In these days when megabucks movies dominate, A Bit of Tom Jones?, is providing hope for independent film-makers who may have ideas and talent but no money.

The movie is a bawdy farce with a plot turning an attempt to sell the Welsh superstar singer's severed manhood (better not to go into too many details for taste as well as spoiler reasons). And it is outselling rivals such as Michael Jackson's This is It and the sci-fi drama The Fourth Kind at some cinemas in south Wales.

Unlike other low-budget movies that have found homes in small arthouse cinemas, A Bit of Tom Jones? is doing good business at large screens in multiplexes.

It has already spread from Merthyr, in the Welsh valleys, to Cardiff and Vue is now considering releasing it just across the English border, perhaps in Bristol to start, to see if it can gradually take hold across the rest of the UK, just about the reverse of the normal multiplex model in which films are released with huge hype and quickly vanish.

Writer and director Peter Watkins-Hughes, a former BBC producer, could hardly contain his excitement as he introduced the film, his first feature, in Merthyr this week. "We're killing The Fourth Kind, we're killing Harry Brown and that's got Michael Caine in it," he said. "I think it's just extraordinary." The making of the movie sounds a little like something out of an Ealing comedy. Set mainly in the valleys town of Tredegar, the team begged and borrowed to eke out the budget. Watkins-Hughes had originally imagined setting it in 1960s Los Angeles with Errol Flynn's penis at the centre of the plot. But cost prompted him to bring the setting back to south Wales.

Businesspeople, including a pub landlord and solicitor, clubbed together to raise funds while Welsh actors including Eve Myles, Gwen Cooper in the BBC's Torchwood, and Margaret John, who plays Doris in the BBC sitcom Gavin and Stacey, worked at reduced rates.

A factory loaned a small fleet of dumper trucks for the film's chase scene and the local force provided flashing lights for a police car.

The film was originally intended to be a straight-to-video release. But Watkins-Hughes decided to send it to the Vue in Merthyr. Staff looked at the film, thought it had potential and passed it on to head office who agreed it ought to be shown.

The production team has not been able to afford many 35mm prints and so, on one crazy day, they had to play half the movie at one cinema, take that reel to another so it could start there and then repeat the process for the second half.

Meanwhile, the paucity of the advertising budget meant Watkins-Hughes and his cohorts had to drum up an audience themselves.
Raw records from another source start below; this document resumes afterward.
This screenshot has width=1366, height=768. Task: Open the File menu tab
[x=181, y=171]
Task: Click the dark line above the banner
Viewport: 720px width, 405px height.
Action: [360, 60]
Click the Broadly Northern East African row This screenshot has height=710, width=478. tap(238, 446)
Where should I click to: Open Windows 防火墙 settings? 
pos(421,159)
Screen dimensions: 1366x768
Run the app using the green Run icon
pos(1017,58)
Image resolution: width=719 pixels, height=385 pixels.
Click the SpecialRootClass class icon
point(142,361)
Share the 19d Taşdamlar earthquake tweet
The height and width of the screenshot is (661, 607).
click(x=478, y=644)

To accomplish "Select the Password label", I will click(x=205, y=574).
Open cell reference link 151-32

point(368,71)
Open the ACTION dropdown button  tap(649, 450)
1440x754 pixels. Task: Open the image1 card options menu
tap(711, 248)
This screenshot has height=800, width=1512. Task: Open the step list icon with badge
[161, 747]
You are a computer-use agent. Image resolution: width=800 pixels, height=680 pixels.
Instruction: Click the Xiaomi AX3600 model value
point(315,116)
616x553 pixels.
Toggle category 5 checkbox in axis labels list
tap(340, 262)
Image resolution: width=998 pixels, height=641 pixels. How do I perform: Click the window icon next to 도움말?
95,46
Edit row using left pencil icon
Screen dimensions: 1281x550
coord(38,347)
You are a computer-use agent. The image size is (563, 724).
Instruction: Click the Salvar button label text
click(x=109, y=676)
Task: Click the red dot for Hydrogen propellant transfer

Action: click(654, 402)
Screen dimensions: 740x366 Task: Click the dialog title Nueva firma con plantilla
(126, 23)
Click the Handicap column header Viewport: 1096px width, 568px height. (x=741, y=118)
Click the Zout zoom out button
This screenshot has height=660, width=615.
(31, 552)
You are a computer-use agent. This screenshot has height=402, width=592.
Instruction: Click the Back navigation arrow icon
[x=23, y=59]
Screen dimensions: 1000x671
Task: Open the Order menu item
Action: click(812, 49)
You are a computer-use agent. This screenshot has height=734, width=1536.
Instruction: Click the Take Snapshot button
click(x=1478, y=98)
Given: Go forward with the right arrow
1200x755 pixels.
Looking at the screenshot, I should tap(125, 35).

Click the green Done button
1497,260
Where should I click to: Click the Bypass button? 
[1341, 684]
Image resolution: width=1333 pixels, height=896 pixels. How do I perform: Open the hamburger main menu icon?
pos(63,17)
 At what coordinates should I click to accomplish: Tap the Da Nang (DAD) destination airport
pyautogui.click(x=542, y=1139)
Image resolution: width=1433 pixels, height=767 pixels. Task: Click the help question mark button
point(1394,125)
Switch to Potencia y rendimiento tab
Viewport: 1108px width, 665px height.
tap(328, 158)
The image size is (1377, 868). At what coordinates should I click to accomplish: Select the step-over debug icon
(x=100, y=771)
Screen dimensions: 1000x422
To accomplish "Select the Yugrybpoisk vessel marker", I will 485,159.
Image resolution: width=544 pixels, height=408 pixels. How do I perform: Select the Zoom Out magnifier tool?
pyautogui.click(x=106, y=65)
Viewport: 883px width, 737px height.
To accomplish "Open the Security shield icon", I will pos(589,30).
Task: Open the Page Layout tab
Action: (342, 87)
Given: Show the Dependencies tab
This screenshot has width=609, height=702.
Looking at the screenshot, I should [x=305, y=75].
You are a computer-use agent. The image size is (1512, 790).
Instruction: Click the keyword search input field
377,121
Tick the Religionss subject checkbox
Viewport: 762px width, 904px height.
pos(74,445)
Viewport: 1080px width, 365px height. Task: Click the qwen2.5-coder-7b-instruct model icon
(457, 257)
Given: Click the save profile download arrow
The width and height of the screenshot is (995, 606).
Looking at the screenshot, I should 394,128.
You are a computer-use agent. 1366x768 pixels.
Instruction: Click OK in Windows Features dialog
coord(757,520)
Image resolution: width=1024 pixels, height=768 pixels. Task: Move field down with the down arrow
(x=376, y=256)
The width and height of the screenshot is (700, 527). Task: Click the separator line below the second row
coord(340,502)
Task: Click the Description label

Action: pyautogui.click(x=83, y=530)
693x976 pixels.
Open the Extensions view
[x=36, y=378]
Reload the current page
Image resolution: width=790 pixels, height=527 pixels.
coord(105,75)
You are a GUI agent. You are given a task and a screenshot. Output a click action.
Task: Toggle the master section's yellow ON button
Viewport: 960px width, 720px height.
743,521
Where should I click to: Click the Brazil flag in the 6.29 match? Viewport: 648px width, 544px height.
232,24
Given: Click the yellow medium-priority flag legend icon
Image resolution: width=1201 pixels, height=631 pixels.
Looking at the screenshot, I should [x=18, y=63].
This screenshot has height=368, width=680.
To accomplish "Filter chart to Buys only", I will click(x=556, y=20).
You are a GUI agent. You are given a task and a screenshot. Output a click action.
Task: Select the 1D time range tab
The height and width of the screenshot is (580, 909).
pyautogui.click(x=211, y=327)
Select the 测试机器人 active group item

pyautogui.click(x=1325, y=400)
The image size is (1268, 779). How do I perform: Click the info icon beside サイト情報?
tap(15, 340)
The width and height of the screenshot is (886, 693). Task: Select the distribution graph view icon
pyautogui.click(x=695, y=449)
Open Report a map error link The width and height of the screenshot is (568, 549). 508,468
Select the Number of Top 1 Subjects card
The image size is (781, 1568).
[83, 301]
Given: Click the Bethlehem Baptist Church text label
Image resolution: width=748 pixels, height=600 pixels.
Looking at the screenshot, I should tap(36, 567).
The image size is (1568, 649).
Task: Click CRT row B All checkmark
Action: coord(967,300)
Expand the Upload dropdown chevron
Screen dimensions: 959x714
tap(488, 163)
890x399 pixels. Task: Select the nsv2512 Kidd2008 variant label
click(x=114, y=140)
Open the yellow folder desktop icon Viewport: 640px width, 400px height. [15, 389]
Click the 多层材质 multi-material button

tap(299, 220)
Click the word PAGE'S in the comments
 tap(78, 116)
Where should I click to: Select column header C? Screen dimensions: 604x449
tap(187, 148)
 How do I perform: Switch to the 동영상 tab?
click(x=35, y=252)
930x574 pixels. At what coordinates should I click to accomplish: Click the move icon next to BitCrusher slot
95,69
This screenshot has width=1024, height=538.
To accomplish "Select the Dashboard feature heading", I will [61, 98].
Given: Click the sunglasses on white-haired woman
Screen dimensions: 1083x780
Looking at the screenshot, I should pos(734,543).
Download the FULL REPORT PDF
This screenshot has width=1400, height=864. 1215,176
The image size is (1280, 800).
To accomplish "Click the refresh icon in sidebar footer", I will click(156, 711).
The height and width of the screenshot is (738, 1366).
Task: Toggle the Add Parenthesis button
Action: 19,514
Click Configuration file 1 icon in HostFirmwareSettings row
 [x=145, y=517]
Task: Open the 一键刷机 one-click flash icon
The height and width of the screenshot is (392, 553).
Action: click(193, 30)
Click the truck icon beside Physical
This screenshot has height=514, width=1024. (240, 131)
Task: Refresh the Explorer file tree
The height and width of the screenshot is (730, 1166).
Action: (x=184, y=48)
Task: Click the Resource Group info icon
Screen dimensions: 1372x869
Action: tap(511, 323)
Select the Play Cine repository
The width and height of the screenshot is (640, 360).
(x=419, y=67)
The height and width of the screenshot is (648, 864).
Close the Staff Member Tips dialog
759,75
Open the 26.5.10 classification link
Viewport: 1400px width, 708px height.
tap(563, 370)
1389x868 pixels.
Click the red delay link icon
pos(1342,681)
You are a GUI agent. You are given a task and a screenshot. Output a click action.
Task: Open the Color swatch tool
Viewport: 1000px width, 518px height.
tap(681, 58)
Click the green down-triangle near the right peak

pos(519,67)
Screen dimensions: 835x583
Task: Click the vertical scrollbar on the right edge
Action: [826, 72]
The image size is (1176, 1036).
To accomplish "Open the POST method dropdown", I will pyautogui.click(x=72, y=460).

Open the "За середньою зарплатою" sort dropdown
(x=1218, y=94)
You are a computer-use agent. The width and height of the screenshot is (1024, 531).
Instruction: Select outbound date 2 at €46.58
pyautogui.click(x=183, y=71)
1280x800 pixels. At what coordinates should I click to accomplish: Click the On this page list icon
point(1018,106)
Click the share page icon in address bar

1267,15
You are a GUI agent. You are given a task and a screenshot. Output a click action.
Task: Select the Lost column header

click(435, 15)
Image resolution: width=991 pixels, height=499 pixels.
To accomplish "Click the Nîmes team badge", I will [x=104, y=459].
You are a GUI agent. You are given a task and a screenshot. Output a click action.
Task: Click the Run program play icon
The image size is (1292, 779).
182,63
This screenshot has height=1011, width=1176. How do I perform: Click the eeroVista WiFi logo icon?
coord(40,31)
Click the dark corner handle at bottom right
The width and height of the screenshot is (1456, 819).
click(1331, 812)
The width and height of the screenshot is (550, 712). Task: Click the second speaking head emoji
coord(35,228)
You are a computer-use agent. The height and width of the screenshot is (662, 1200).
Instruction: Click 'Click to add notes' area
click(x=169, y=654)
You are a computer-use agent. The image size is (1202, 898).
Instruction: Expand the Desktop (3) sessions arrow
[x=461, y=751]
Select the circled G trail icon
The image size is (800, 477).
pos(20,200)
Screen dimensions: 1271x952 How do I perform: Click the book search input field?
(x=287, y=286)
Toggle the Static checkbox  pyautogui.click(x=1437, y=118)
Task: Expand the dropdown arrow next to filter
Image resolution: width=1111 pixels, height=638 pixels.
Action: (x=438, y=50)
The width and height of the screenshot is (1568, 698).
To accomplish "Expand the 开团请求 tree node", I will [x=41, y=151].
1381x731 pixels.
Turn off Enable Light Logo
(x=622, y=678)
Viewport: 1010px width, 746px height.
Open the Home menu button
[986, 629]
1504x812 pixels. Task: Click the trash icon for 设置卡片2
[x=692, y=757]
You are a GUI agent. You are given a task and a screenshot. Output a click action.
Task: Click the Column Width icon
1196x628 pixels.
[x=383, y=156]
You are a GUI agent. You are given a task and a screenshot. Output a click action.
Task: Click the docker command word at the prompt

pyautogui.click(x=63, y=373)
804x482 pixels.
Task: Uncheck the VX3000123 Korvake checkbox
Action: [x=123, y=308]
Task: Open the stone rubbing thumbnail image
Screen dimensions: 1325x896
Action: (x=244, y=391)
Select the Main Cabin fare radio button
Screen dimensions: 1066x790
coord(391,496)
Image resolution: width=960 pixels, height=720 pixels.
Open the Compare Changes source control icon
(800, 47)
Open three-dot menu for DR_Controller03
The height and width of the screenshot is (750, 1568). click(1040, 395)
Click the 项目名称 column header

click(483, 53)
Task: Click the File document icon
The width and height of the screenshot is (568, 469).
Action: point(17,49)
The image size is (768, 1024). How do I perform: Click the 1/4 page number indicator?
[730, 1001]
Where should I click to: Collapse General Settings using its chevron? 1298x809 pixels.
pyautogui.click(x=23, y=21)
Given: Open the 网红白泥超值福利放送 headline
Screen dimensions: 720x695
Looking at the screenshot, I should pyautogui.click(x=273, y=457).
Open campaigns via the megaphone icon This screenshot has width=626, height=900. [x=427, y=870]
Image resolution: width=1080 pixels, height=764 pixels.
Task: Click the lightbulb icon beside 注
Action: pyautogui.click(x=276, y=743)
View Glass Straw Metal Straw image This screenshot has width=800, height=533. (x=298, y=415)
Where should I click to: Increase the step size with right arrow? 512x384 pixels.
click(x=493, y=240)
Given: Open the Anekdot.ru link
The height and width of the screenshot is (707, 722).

They bought a little bit of advertising space on local radio in the valleys and then blitzed the area with photocopied posters until the police and local councils warned them to calm down. It also helped that a little controversy was sparked because some Tom Jones fans were upset at the film's premise.

But mainly it has been about word of mouth. At the first screening in Merthyr, Watkins-Hughes told the audience: "I want to make a contract with you. If you enjoy this film, will you do me a favour, will you tell other people: 'Saw this Welsh film, it should have been shit but it was really funny'."

Watkins-Hughes told the audience the film aimed to "capture the valleys' sense of humour." But he said there was a serious side in that the success of the film could prompt others to make movies in and about their own communities.

Craig Matthews, the manager at the Merthyr Vue, said: "It's great that a local product has done so well. They've made it work because of the energy they've put into it." Clive Threadgold, Vue's film buyer for the south west, said he felt other independent film-makers could follow the Tom Jones model – if they matched the effort and verve of Watkins-Hughes and his backers.

Bernie Snowball, the manager of the Market Hall cinema in Brynmawr, said: "I'm not surprised the film is doing well. It's a laugh-out-loud comedy, with the added bonus of being set in Wales." Adding that it comfortably beat the Michael Jackson film at his cinema, he said: "It's a mad thing they've done, but a brilliant one."